Economists do not understand their proper task until this very day. J. S. Mill once told them: “A scientific observer or reasoner, merely as such, is not an adviser for practice. His part is only to show that certain consequences follow from certain causes, and that to obtain certain ends, certain means are the most effectual. Whether the ends themselves are such as ought to be pursued, and if so, in what cases and to how great a length, it is no part of his business as a cultivator of science to decide, and science alone will never qualify him for the decision.” (2006, p. 950)
Economists were from the very beginning torn between science and politics. As scientific dilettantes they preferred politics. This explains why economics never rose above the level of proto-scientific garbage: “In this and many analogous cases, of which modern economics is another deplorable example, economists indulged their strong propensity to dabble in politics, to peddle political recipes, to offer themselves as philosophers of economic life, and in doing so neglected the duty of stating explicitly the value judgments that they introduced into their reasoning.” (Schumpeter, 1994, p. 19)
Economists are addicted to political economics and this is why they have not produced anything of scientific value: “In order to tell the politicians and practitioners something about causes and best means, the economist needs the true theory or else he has not much more to offer than educated common sense or his personal opinion.” (Stigum, 1991, p. 30)
Paul Krugman does not have the true theory. As he summarized on his blog “most of what I and many others do is sorta-kinda neoclassical because it takes the maximization-and-equilibrium world as a starting point ...”.
This starting point is provably false.#1 Because of this, Krugman’s arguments and proposals have no sound scientific foundations (2014).
It is high time for the separation of science and politics in economics. The task of theoretical economics is to figure out how the economy works. Economists owe society the true theory. Political economists can no longer be allowed to speak in the name of science.

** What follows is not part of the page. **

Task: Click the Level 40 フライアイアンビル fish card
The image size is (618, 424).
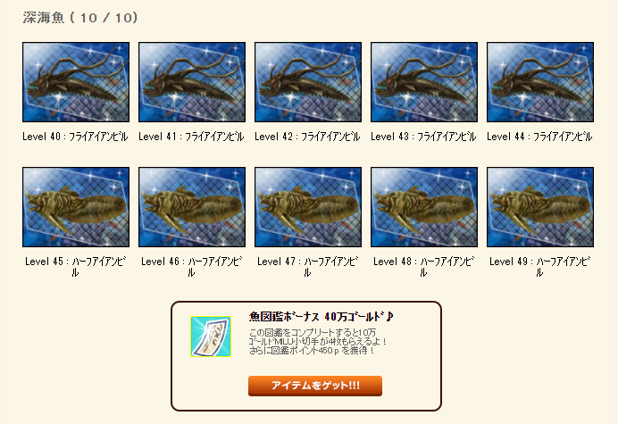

Kakarot-Handtke, E. (2014). The Profit Theory is False Since Adam Smith. What About the True Distribution Theory? SSRN Working Paper Series, 2511741: 1–23. URL
Mill, J. S. (2006). A System of Logic Ratiocinative and Inductive. Being a Connected View of the Principles of Evidence and the Methods of Scientific Investigation, volume 8 of Collected Works of John Stuart Mill. Indianapolis: Liberty Fund.
Schumpeter, J. A. (1994). History of Economic Analysis. New York: Oxford University Press.
Stigum, B. P. (1991). Toward a Formal Science of Economics: The Axiomatic Method in Economics and Econometrics. Cambridge: MIT Press.
#1 Addendum to “Musings on Whether We Consciously Know More or Less than What Is in Our Models”
REPLY Wrong question, wrong answers
Most of the preceding posts fall into the Human-Nature category and the contributors are obviously not aware that all questions about human behavior/motivation/aspiration/ intention/ etc belong to psychology, sociology, anthropology, political science, etcetera, but not to economics. It is not the task of economics to explain how humans behave, the task is to explain how the economy behaves. Second-guessing human behavior and waffling about utility maximization is not science but — as confirmed by more than 100 years of failure — a senseless exercise.
The first thing an economist with a modicum of scientific instinct understands is that “if we wish to place economic science upon a solid basis, we must make it completely independent of psychological assumptions and philosophical hypotheses.” (Slutzky, quoted in Mirowski, 1995, p. 362)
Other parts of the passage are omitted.